May 1, 2019 Narrative Map – US Equities
Americans’ obsession with their pets is lifting Chewy, the online pet food and supply company.Chewy announced on Monday that it will go public. It chose a good time for its IPO: Chewy pulled in $3.5 billion in 2018, around a 65% increase from the year prior.
The Pets.com IPO in February, 2000 came to symbolize the tech bubble, and for good reason. This was a bullshit company to take public … negative gross margins, total sales of $7 million (that is not a typo) in its 12 months of operation. By November, 2000 the company was in liquidation.
Lots of people have forgotten that Jeff Bezos built Pets.com and was responsible for pushing this abomination onto the public.
Bruce and Davina Isackson … who have apologized publicly for their actions, have accepted deals with prosecutors pleading guilty to conspiracy to commit mail fraud and honest services mail fraud. Bruce Isackson, the head of a Bay-area real estate firm called WP Investments, has also agreed to plead guilty to money laundering and conspiracy to defraud the U.S. for deducting the payments from their taxes as charitable contributions.

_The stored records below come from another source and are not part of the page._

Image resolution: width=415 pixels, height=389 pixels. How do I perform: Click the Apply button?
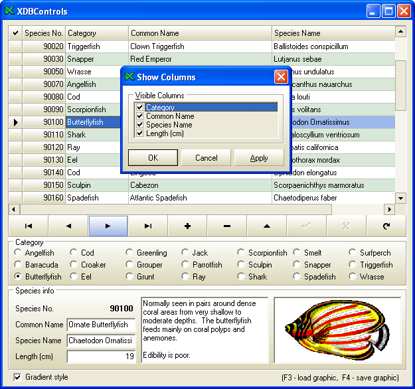coord(259,158)
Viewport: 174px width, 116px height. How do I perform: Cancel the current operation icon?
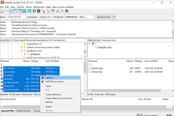(38, 11)
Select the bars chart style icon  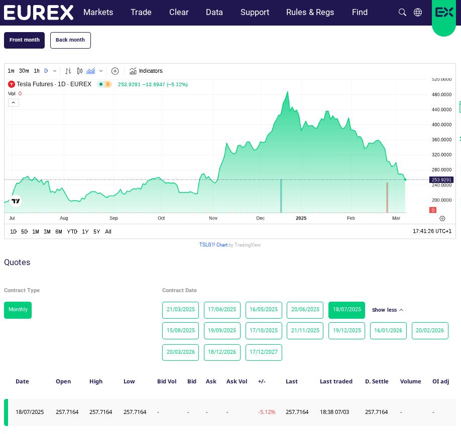click(68, 71)
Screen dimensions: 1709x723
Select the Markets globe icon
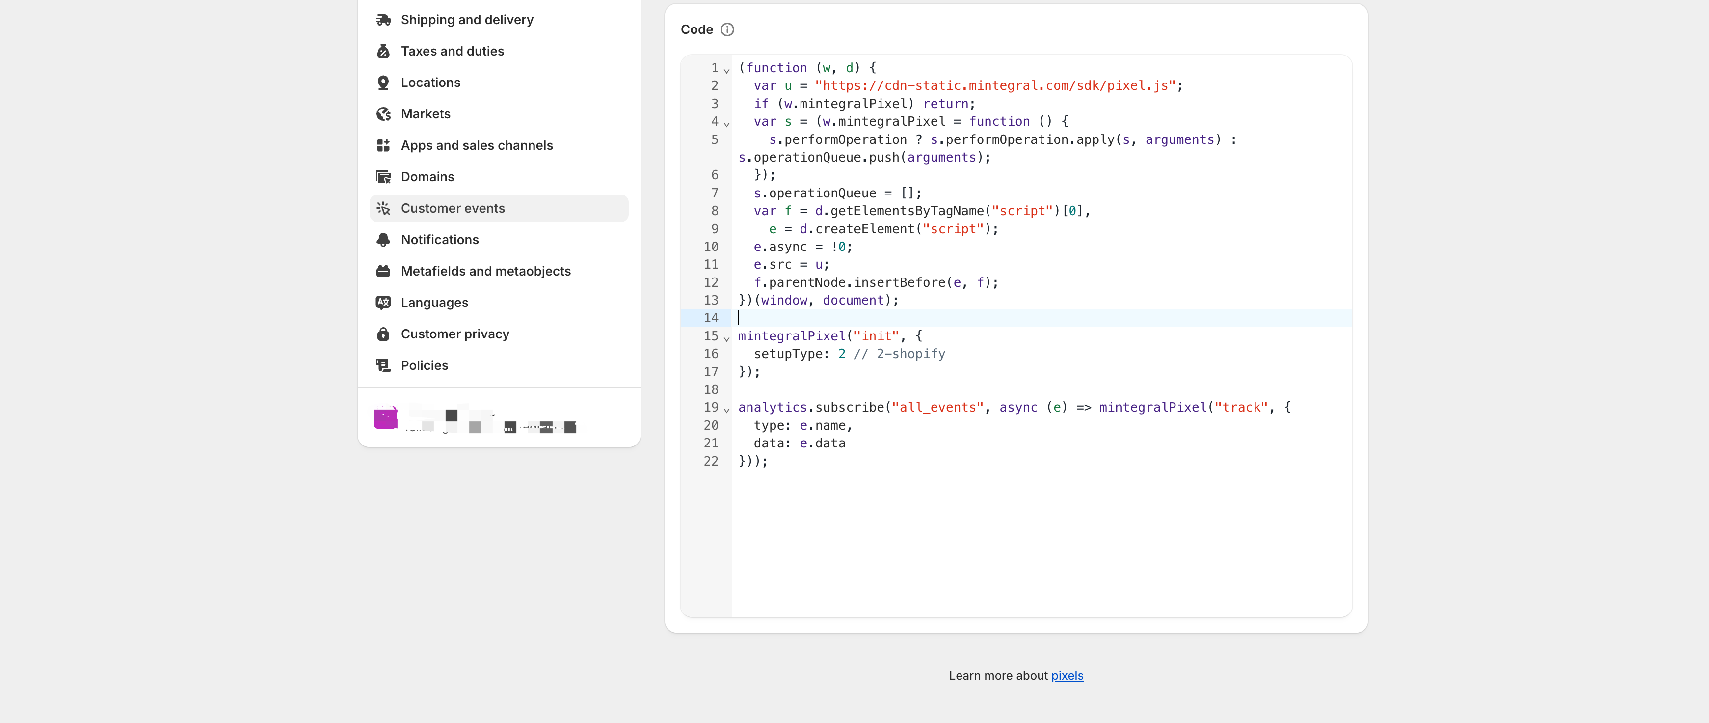(x=384, y=114)
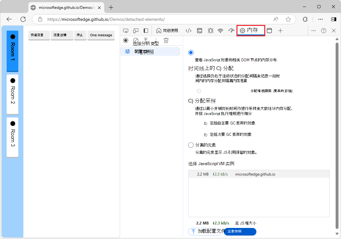Open the browser Settings and more menu
Image resolution: width=341 pixels, height=239 pixels.
click(320, 19)
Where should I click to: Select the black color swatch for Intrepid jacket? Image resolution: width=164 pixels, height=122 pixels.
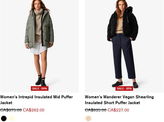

Bruce and Davina Isackson love their children. Bruce and Davina Isackson would do anything for their children. Bruce and Davina Isackson get the joke. Bruce and Davina Isackson are rich.
The problem for Bruce and Davina Isackson is that they aren’t rich enough.
Equifax survey reveals saving is a challenge for most consumers [Press Release]
Equifax Inc. (NYSE: EFX), a global data, analytics and technology company, today released the results of its annual Financial Literacy Survey, in which nearly half of surveyed adults indicated they do not have enough savings to cover at least three months of living expenses. This percentage has increased 35 percent from 2018 among respondents ages 45 to 59 – with six in 10 consumers in this age group responding they lack an emergency fund.
In addition to lacking an emergency fund and enough savings to cover at least three months of living expenses, more than half of surveyed consumers (56 percent) said they don’t have any money left over at the end of the month. And while slightly more than 62 percent of surveyed consumers have created a budget over the past year, 35 percent of surveyed consumers admitted they are not saving for retirement – up from 29 percent last year.
Texas company Tellinga turns your life into a comic [San Antonio Express-News]
Combining the fun of a comic strip with the anticipation of waiting for something special to arrive in the mail, Tellinga (as in “telling a…”) bills itself as a way to turn personal stories into unique gifts.
I actually think this looks like a cute product. But here is where we are in 2019 business plans … snail-mail delivery is now a feature rather than a bug, as it creates “the anticipation of waiting for something special to arrive in the mail.”
Tom Sawyer was a piker.
It’s hard to win Buzzword Bingo in a 10-word headline, but here you go.
Occidental said Berkshire Hathaway would receive 100,000 shares of preferred stock that pay a sizable dividend of 8% a year [on $10 billion]. That compares with a roughly 5% dividend on Occidental’s common stock.
Existing Occidental shareholders could have their positions watered down because Berkshire would receive warrants to purchase up to 80 million shares of common stock. The warrants have an exercise price of $62.50, compared with the current price of about $59.
I think I saw that the preferreds can’t be bought back by Oxy for something like 10 years. LOL
What is shadow banking? THIS.
Not that there’s anything wrong with it. Hey, this is Uncle Warren’s true face, and I’m a fan of authenticity in all its forms and ways. But if you think poorly of a guy like, say, Ken Griffin because you think Citadel was “bailed out by the US taxpayer”, and you don’t think EXACTLY the same about Warren Buffett and Berkshire Hathaway … then you’ve been played.